TASK PROMPT: Give the data starting at the line containing "Follow the @KhadijaGarba19 account" and ending at the line containing "Where should I" as a Markdown table with the columns Row and Text, numbering each line and skipping blank lines. Leave the pictures out.

RECORDED DATA:

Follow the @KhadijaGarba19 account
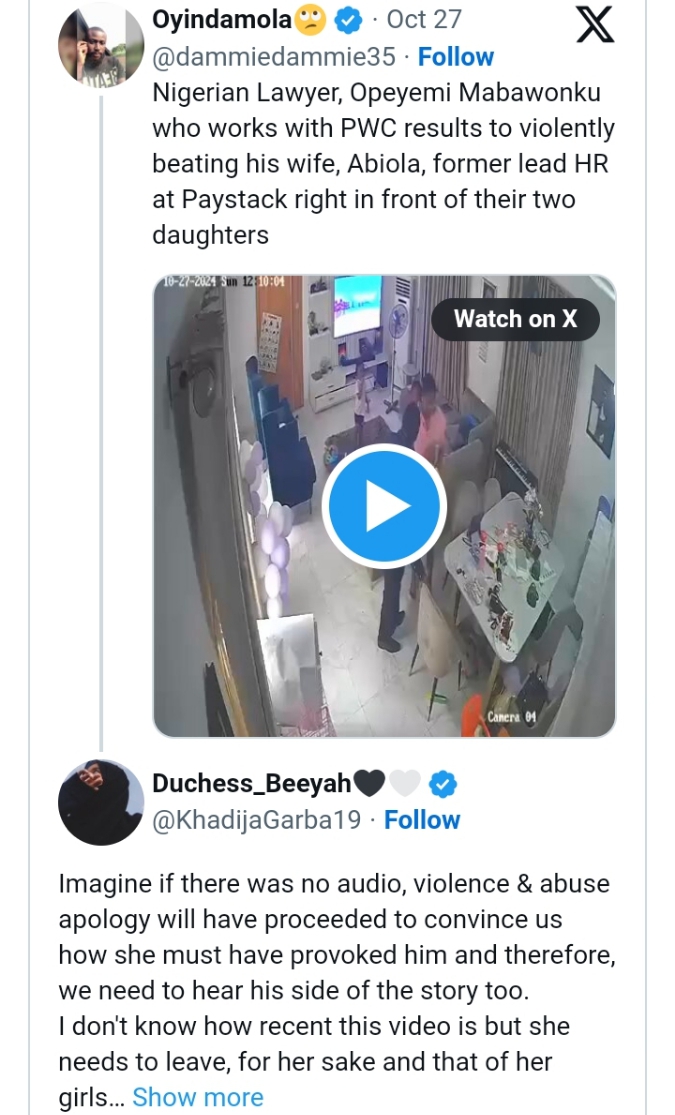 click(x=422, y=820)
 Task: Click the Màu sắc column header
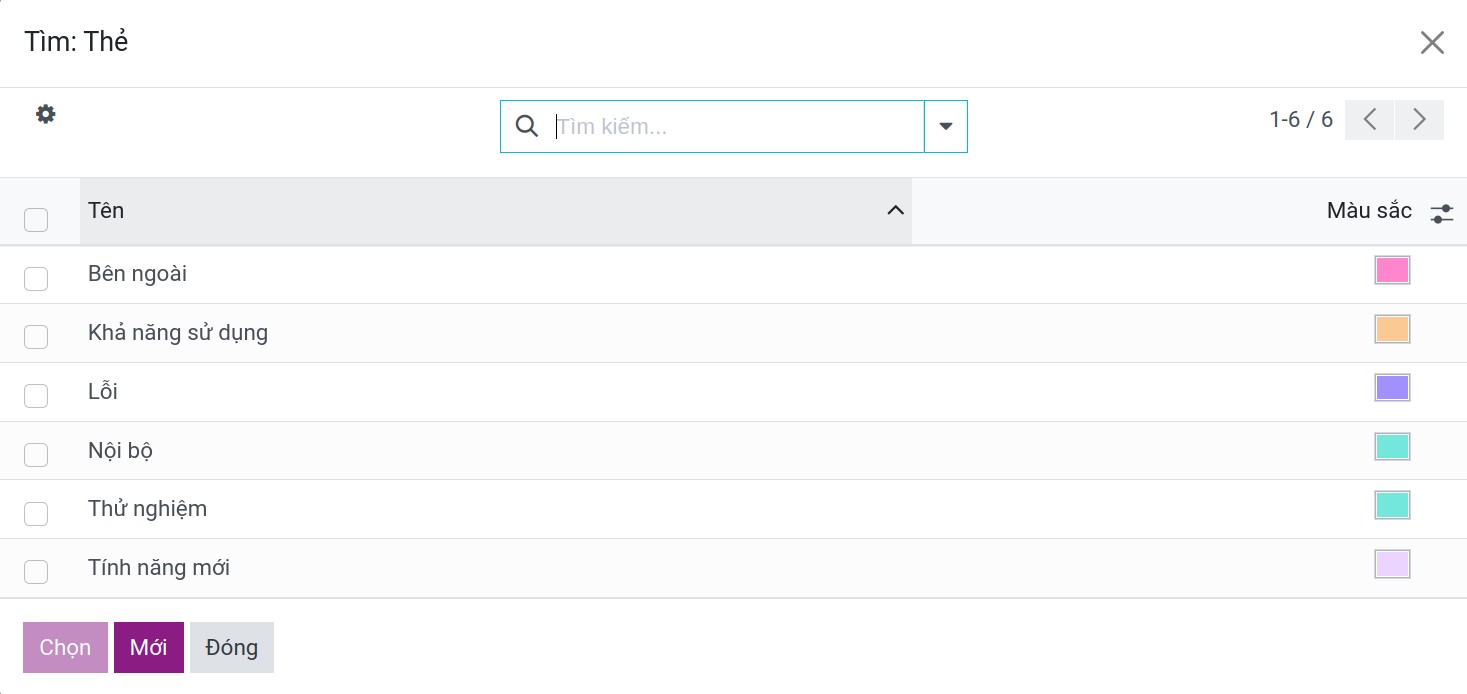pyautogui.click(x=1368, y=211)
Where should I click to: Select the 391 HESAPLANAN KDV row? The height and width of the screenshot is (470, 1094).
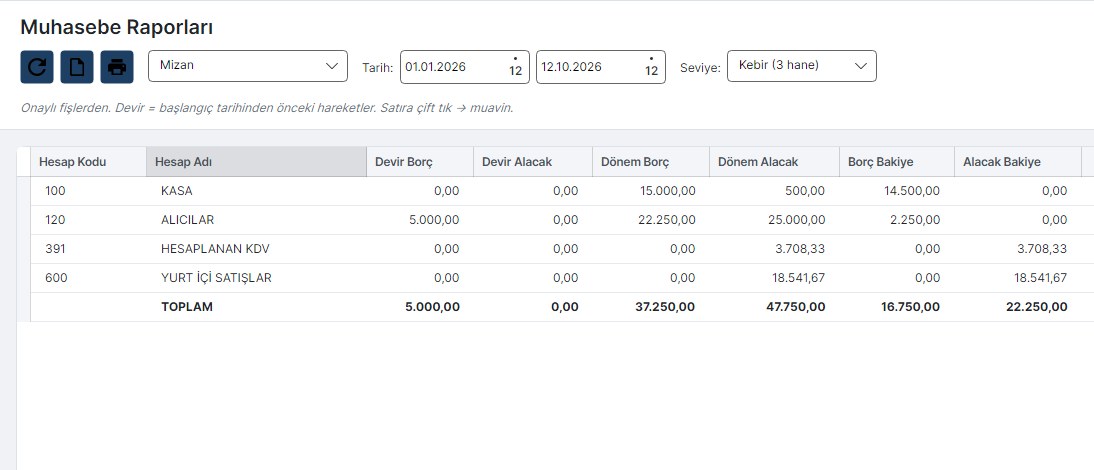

--

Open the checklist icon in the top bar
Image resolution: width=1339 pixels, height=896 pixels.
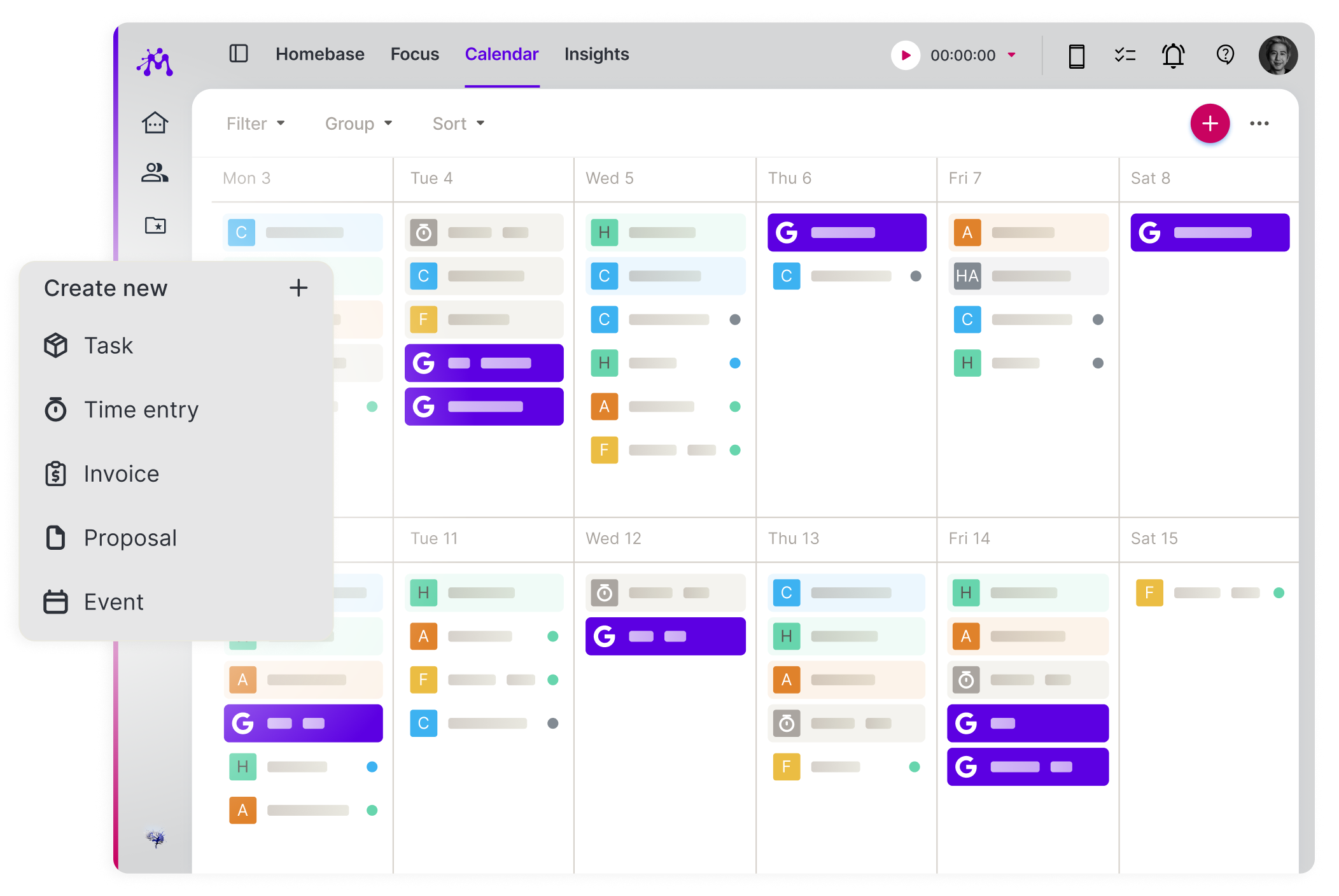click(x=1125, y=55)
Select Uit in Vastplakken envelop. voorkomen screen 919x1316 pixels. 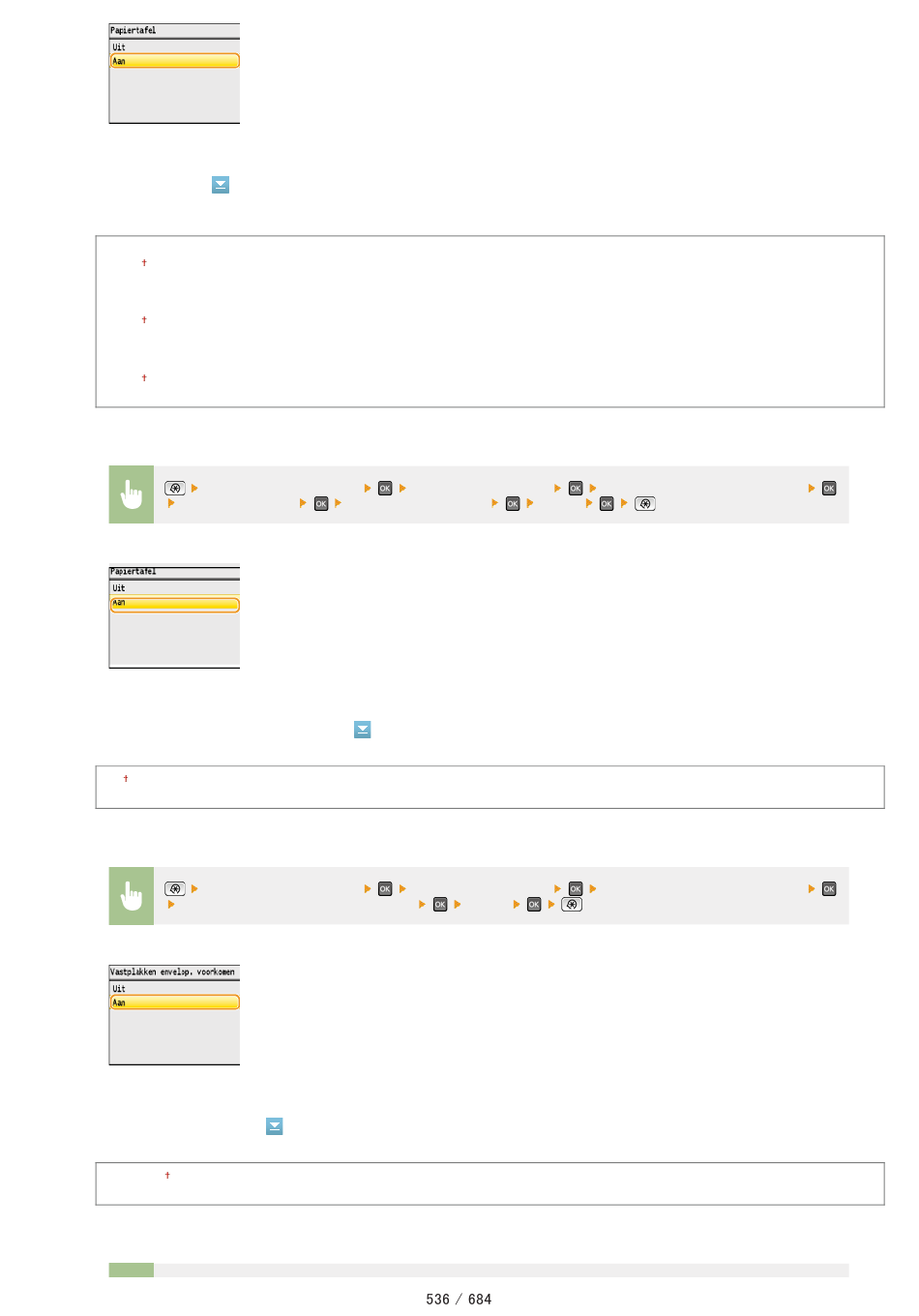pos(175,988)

TASK RESPONSE:
| Row | Text |
|---|---|
| 1 | Follow the @KhadijaGarba19 account |
| 2 |  click(x=422, y=820) |
| 3 |  Task: Click the Màu sắc column header |
| 4 | pyautogui.click(x=1368, y=211) |
| 5 | Where should I click to: Select the 391 HESAPLANAN KDV row? The height and width of the screenshot is (470, 1094). |